Security

Security constraints — credential handling, env var scoping, server vs client boundaries

Credential handling, env scoping, server/client boundary, mechanism-asserted invariants.

MUST

Route any credentialed client-side work through a server action / API route / Convex action reading the unprefixed var. Why: NEXT_PUBLIC_* is inlined into the client bundle, visible in page source.
Read server-only vars via process.env.X only inside 'use server', 'use node', convex/, backend/spacetimedb/, or app/api/*/route.ts. Why: server boundary.
Fail fast on a missing required var — validate via schema (z.string().min(1), z.url(), NO .default()) or throw. Why: silent default = undebuggable wrong value.
Absence-as-off is allowed ONLY as a documented intentional toggle (if (env.SENTRY_DSN) initSentry(env.SENTRY_DSN)) — test: can a user intentionally configure absence to mean off? yes = toggle (allowed), no = fallback (banned). Why: separates a real feature toggle from a silent wrong-value default.
Bash ${VAR:?VAR is required}; docker-compose ${VAR:?}. Why: crash on absence, not fallback.
Set every var explicitly in .env (sole source of truth), even conventional ones.
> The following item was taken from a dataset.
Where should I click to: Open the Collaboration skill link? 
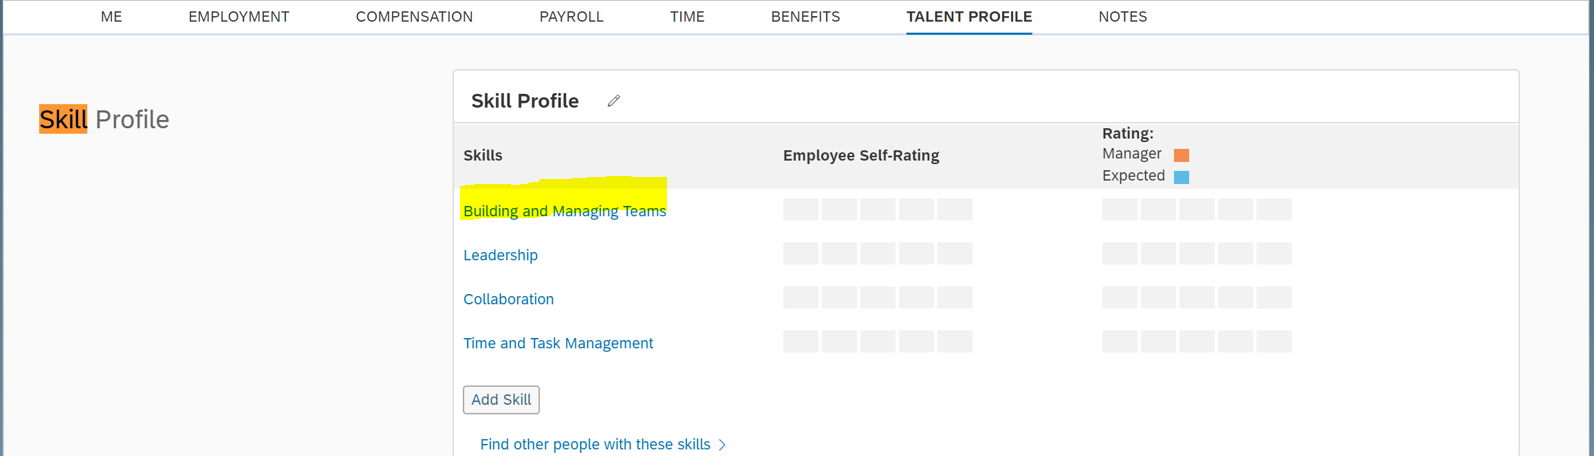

Why: nothing implicit.
Enforce auth/isolation/ownership by a mechanism the caller can’t bypass — Convex v.* validator + auth guard at the boundary, DB NOT NULL/CHECK/unique constraint, server-side challenge. Why: call-site checks get forgotten.
Two independent enforcement points per isolation/security invariant. Why: defense in depth.
A regression test flips the mechanism off and asserts the invariant fails. Why: if it passes mechanism-off, it was call-site-asserted.

NEXT_PUBLIC_* for a credential — API keys, tokens, DB secrets, anything *_SECRET/*_PASSWORD/*_PRIVATE_KEY. Cost: shipped to browser.
process.env.X ?? 'fallback' / || 'default' on a config read. Cost: silent wrong-value behavior.
Read server-only vars from a 'use client' component. Cost: leaks to bundle or is undefined.
Log PII unredacted. Cost: privacy + regulatory violation.

Public deploy URLs (NEXT_PUBLIC_CONVEX_URL, NEXT_PUBLIC_SPACETIMEDB_URI) where auth is via session token, not the URL.
Feature flags / build-time constants.
Public OAuth client IDs (paired with server-side PKCE / redirect-URI checks).

Found a NEXT_PUBLIC_* API key: (1) rename to drop the prefix (NEXT_PUBLIC_TMDB_API_KEY → TMDB_KEY); (2) move the call into a server action / Convex action; (3) client invokes the server action, never sees the key; (4) add a server-side test-mode stub (isStdbTestMode() / isCvxTestMode()) so playwright stays hermetic.

PR env-var audit: no NEXT_PUBLIC_* name with key/secret/token/password/private; new client fetch goes through a server boundary; credential server actions short-circuit in test-mode; .env.example marks server-only vars without the prefix.